We can see if rs_no_ack is false (COS not enabled), or the transaction has been committed, the reply state is finalized here, otherwise, it relies on commit callback, however, for the export already been disconnected by umount or whatever reason, the reply state is already being removed from the uncommitted list, so nobody will execute the reply state (until unload ptlrpc module). I think adding one more check here to see if the reply state is still on uncommitted list is necessary.

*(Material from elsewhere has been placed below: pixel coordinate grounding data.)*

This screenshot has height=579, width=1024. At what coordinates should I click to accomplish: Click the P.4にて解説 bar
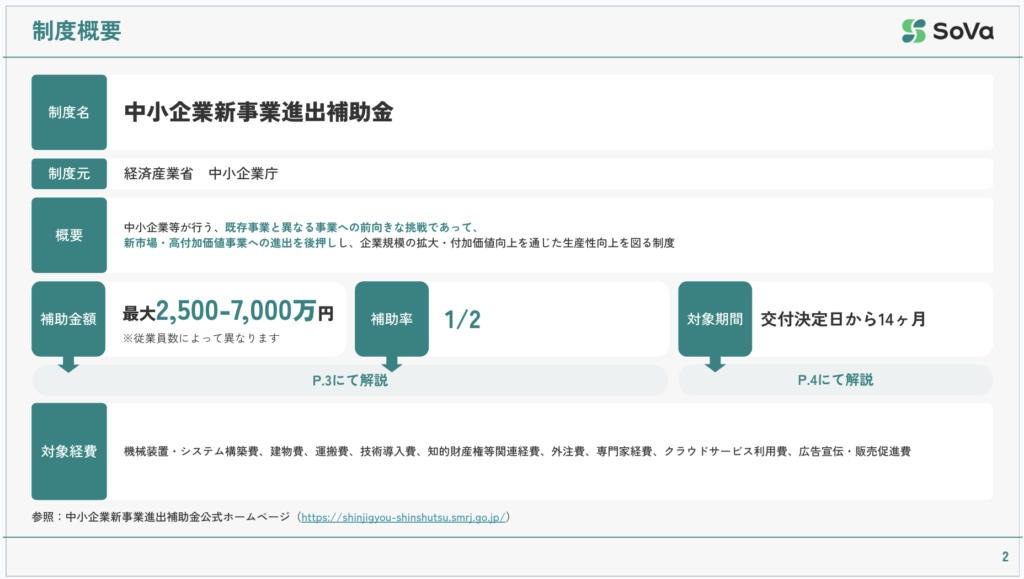point(835,380)
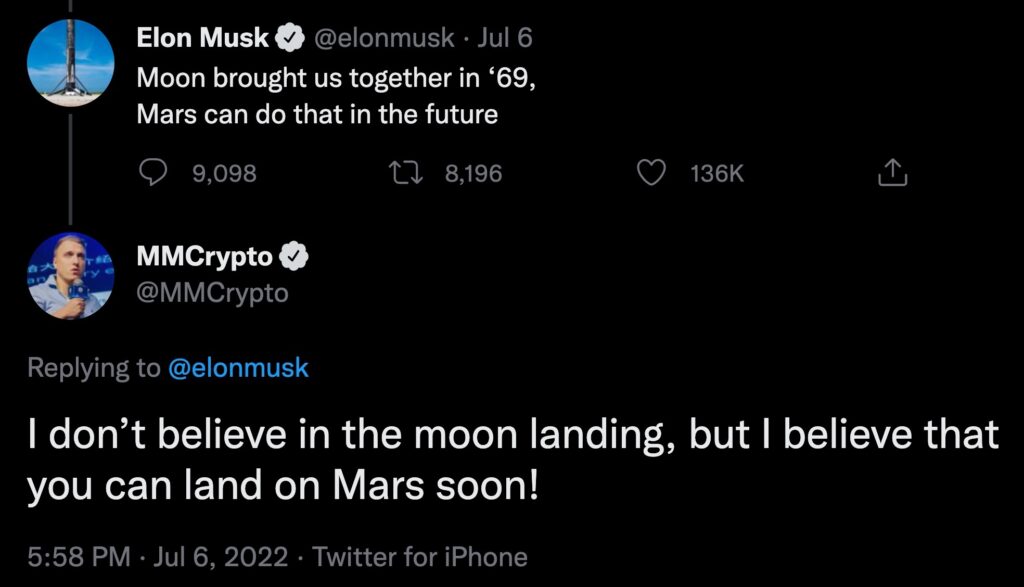Image resolution: width=1024 pixels, height=587 pixels.
Task: Click the Jul 6 tweet date
Action: (x=509, y=40)
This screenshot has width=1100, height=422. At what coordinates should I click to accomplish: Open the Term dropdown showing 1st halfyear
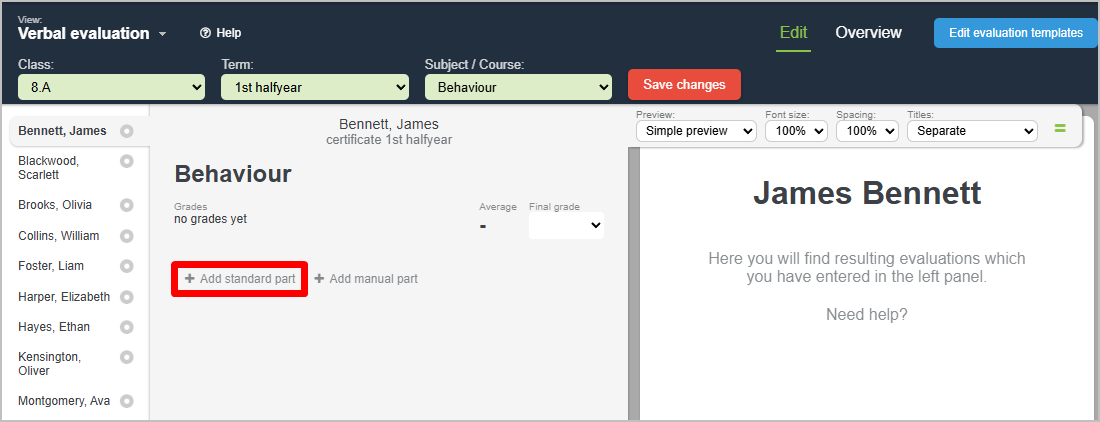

COS is usually not enabled, so this defect won't be triggered easily, however by the change of ~~LU-3538~~, rs_no_ack is set unpurposely no matter if COS is enabled:

@@ -2530,24 +2589,27 @@ static void mdt_save_lock(struct mdt_thread_info *info, struct lustre_handle *h,
                        struct mdt_device *mdt = info->mti_mdt;
                        struct ldlm_lock *lock = ldlm_handle2lock(h);
                        struct ptlrpc_request *req = mdt_info_req(info);
-                       int no_ack = 0;
+                       int cos;
+
+                       cos = (mdt_cos_is_enabled(mdt) ||
+                              mdt_slc_is_enabled(mdt));

                        LASSERTF(lock != NULL, "no lock for cookie "LPX64"\n",
                                 h->cookie);
+
                        /* there is no request if mdt_object_unlock() is called
                         * from mdt_export_cleanup()->mdt_add_dirty_flag() */
                        if (likely(req != NULL)) {
                                CDEBUG(D_HA, "request = %p reply state = %p"
                                       " transno = "LPD64"\n", req,
                                       req->rq_reply_state, req->rq_transno);
-                               if (mdt_cos_is_enabled(mdt)) {
-                                       no_ack = 1;
+                               if (cos) {
                                        ldlm_lock_downgrade(lock, LCK_COS);
                                        mode = LCK_COS;
                                }
-                               ptlrpc_save_lock(req, h, mode, no_ack);
+                               ptlrpc_save_lock(req, h, mode, cos);
                        } else {
-                               ldlm_lock_decref(h, mode);
+                               mdt_fid_unlock(h, mode);
                        }

That could be the reason why it can be triggered more easily today.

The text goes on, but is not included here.